Reputation: 33
I'm trying to serialize a java string into an array of bytes and then deserialize the array into a string again. It seemed to work OK until I tested of a the unicode character \ude4e
. For some reason, the original string "\ud34e"
is not equal to the deserialized string.
This is the serialization code (where encoding = Charset.forName( "UTF-16BE" )
and str = "\ud34e"
)
ByteArrayOutputStream out = new ByteArrayOutputStream();
Writer temp = new OutputStreamWriter( out, encoding );
temp.write( str );
temp.close();
byte[] bytes = out.toByteArray();
String deserialized = new String( bytes, encoding );
So what am I doing wrong? Thanks!
Upvotes: 3
Views: 1028
Reputation: 45453
Although it's not a valid char, @Ant shows that encoding-decoding returns the original. This is probably because UTF-16 is a very simple&direct encoding, coinciding with Java's 16bit char representation.
If we experiment with UTF-8 instead, the encoding should throw a fatal error. There is no way for UTF-8 to encode half of a surrogate pair.
Upvotes: 0
Reputation: 206996
When I lookup the code de4e
on the online Unicode charts, it says this code is in the Low Surrogate Charts. It's not a character by itself, but a special code that's used in UTF-16 (according to the documentation there).

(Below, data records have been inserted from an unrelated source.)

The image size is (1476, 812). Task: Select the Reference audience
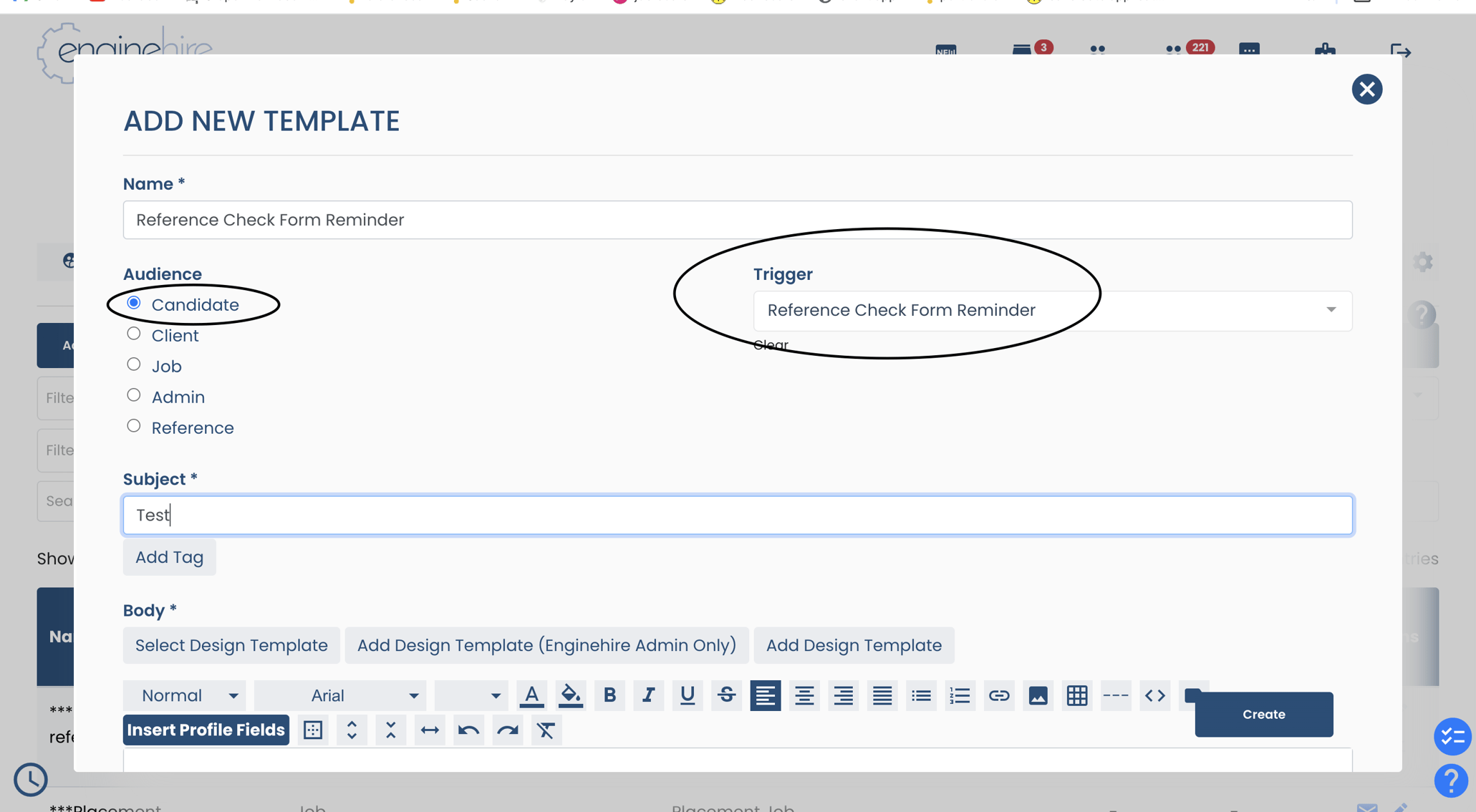133,425
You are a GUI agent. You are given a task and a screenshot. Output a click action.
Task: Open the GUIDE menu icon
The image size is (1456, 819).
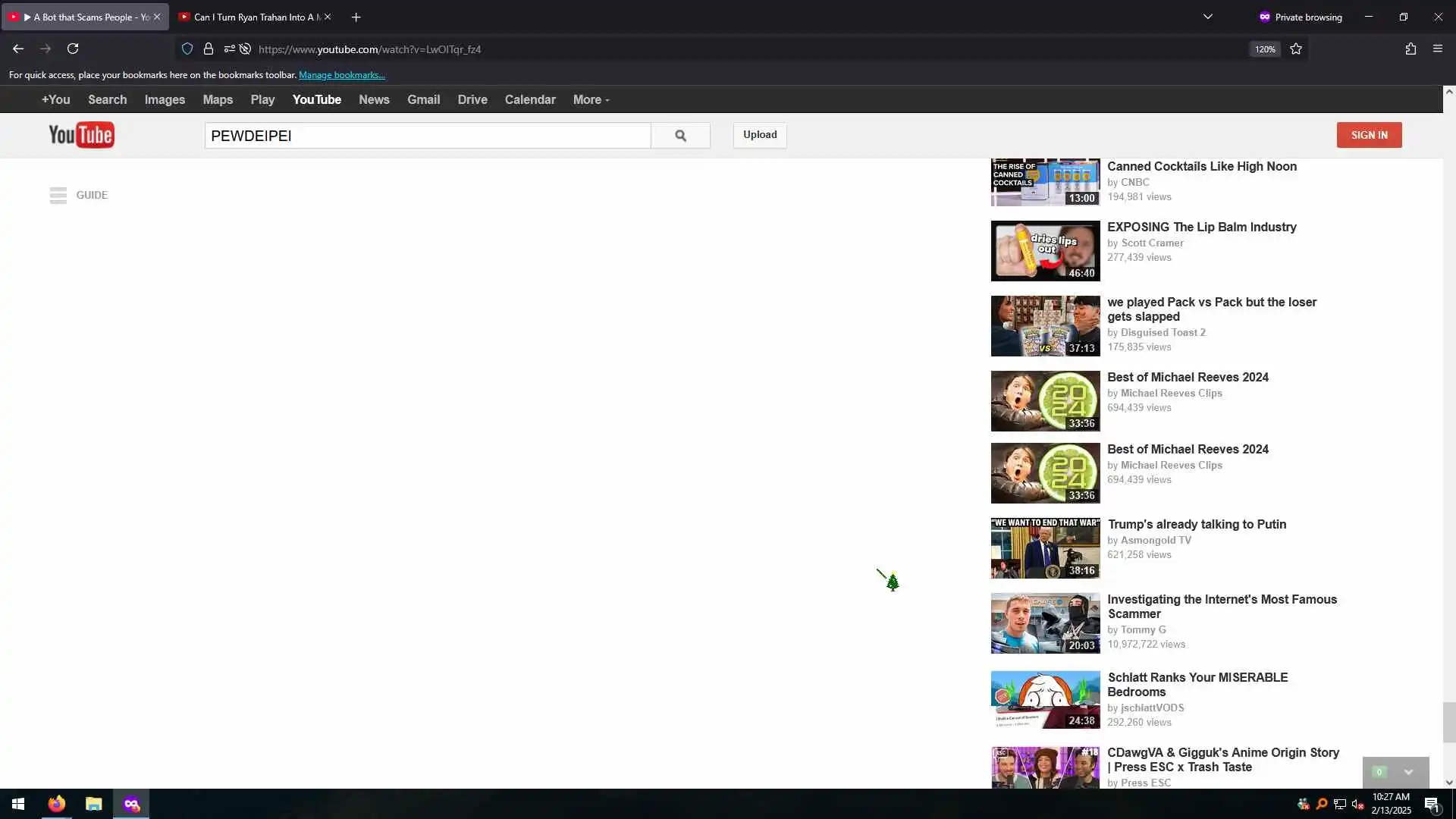(x=58, y=196)
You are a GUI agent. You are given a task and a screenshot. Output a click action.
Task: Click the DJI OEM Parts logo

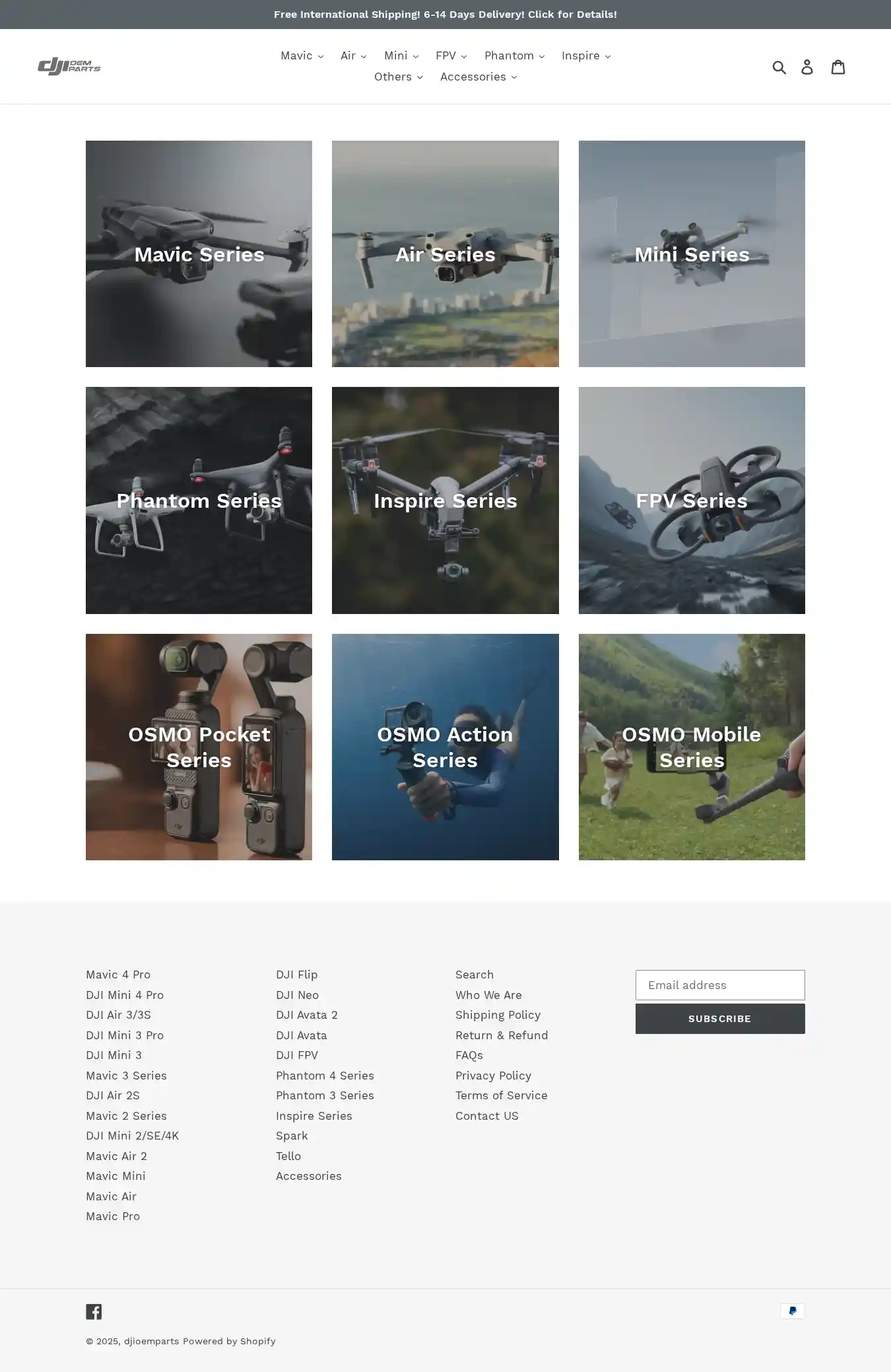pos(69,66)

Unicode is not as simple as a single character maps to a single code point - there are lots of quirks and things, and different code points and sequences of bytes might refer to the same character.
It's very well possible that a some code points, when serialized and deserialized, result in a different but equivalent code point.
Upvotes: 3
Reputation: 100186
DE4E is 1/2 of a surrogate pair. By itself, it's invalid. It will be converted to ? or discarded by the OutputStreamWriter. If you use use the java.nio classes you can see the errors.
Upvotes: 6
Reputation: 6588
public static void main(String[] args) throws IOException {
Charset encoding = Charset.forName( "UTF-16BE" );
ByteArrayOutputStream out = new ByteArrayOutputStream();
Writer temp = new OutputStreamWriter( out, encoding );
String str = "\ud34e";
temp.write( str );
temp.close();
byte[] bytes = out.toByteArray();
String deserialized = new String( bytes, encoding );
System.out.println("'" + str + "' / '" + deserialized + "' / " + (str.equals(deserialized)));
}
for me, the output is:
'?' / '?' / true
i.e. they ARE equal...
I'm using: java version "1.6.0_24" Java(TM) SE Runtime Environment (build 1.6.0_24-b07) Java HotSpot(TM) 64-Bit Server VM (build 19.1-b02, mixed mode)
Upvotes: 1